A perfectly formed gem from the pen of one of Japan’s most important modern writers, Kappa is at once a fable, a comedy and a brilliant satire.
The Kappa is a creature from Japanese folklore described as a scaly, child-sized being with a face like a tiger and a sharp, pointed beak. In the hands of Ryunosuke Akutagawa, one man’s journey to ‘Kappaland’ becomes the vehicle for a critique of Japanese life and customs in the tradition of Swift and Kafka.
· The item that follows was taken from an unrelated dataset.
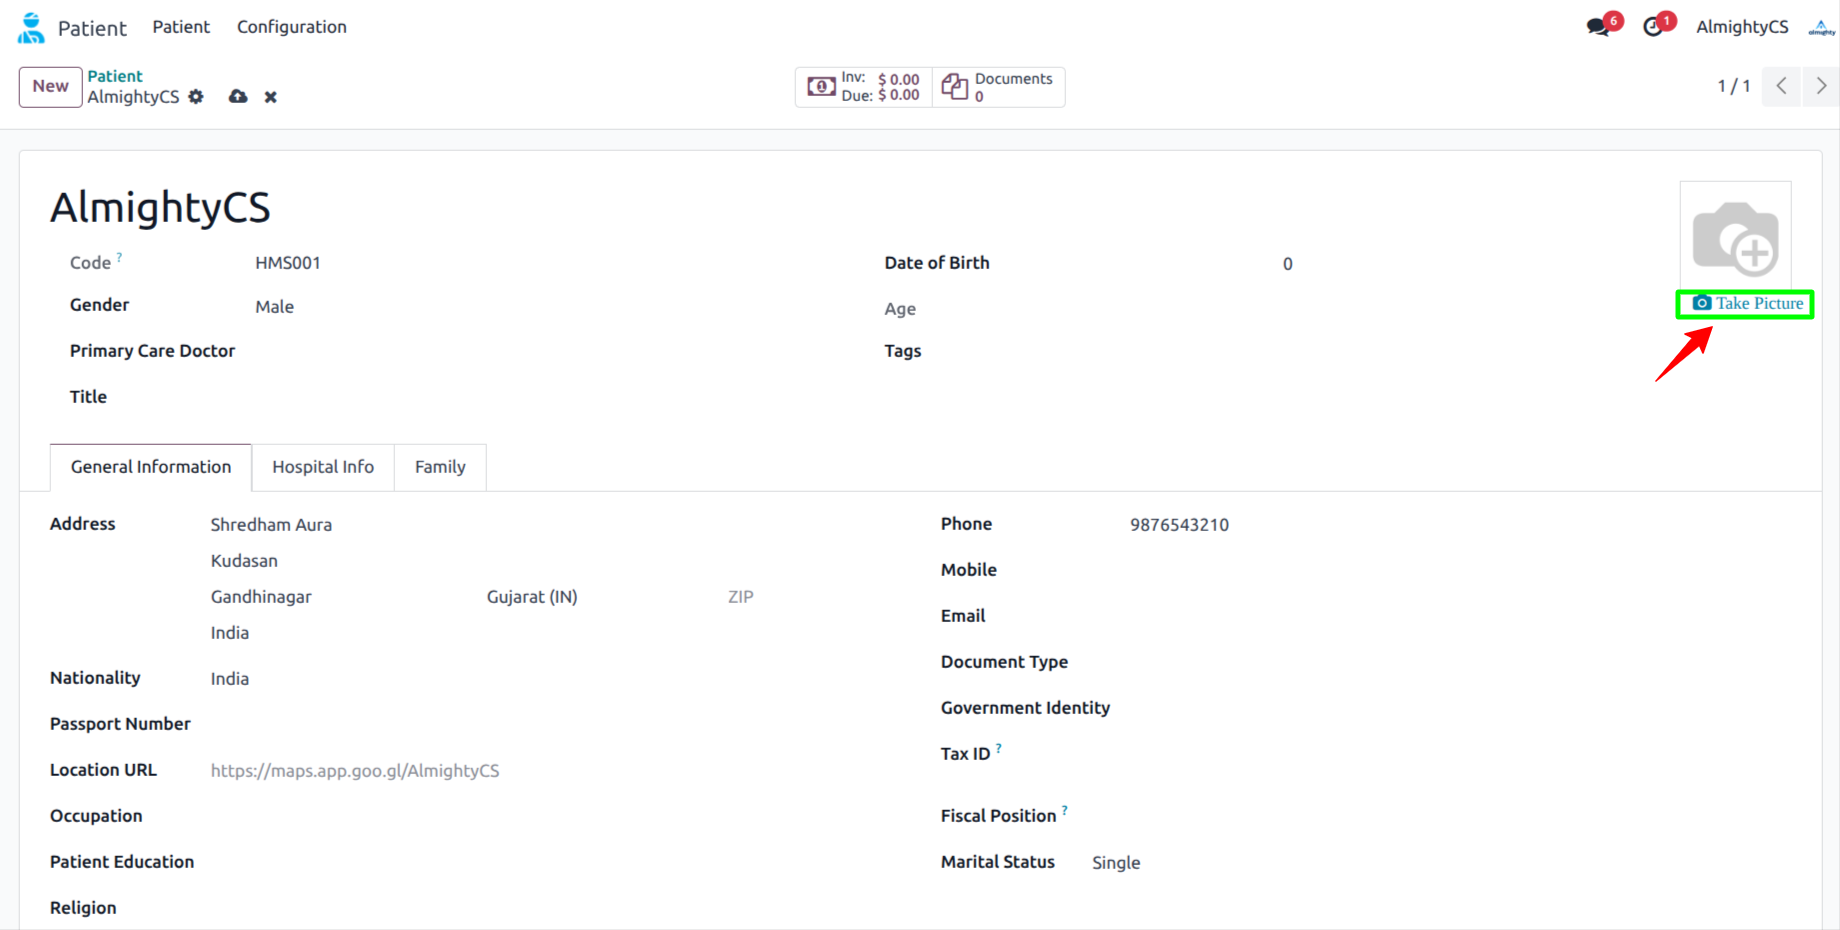Click the Take Picture button
This screenshot has width=1840, height=930.
1745,304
Translated from the Japanese by Geoffrey Bownas
‘A novel of exquisite precision.’ – Spectator
‘A classic of our times, from a literature that deserves to be better known.’ – Scotsman
‘A devilishly cool satire on human behaviour.’ – New Statesman
‘A tiny book with an irresistible quality … exquisite.’ – Sunday Times
RYUNOSUKE AKUTAGAWA (1892–1927) was the author of over a hundred short stories, as well as translations of the works of Anatole France and Yeats. Akutagawa was regarded as a major author during his lifetime, and the Akutagawa Prize, established after his suicide at the age of thirty-five, is now one of Japan’s most prestigious literary awards. Two of the stories from his collection Rashomon formed the basis of the award-winning film of the same title by Akira Kurosawa.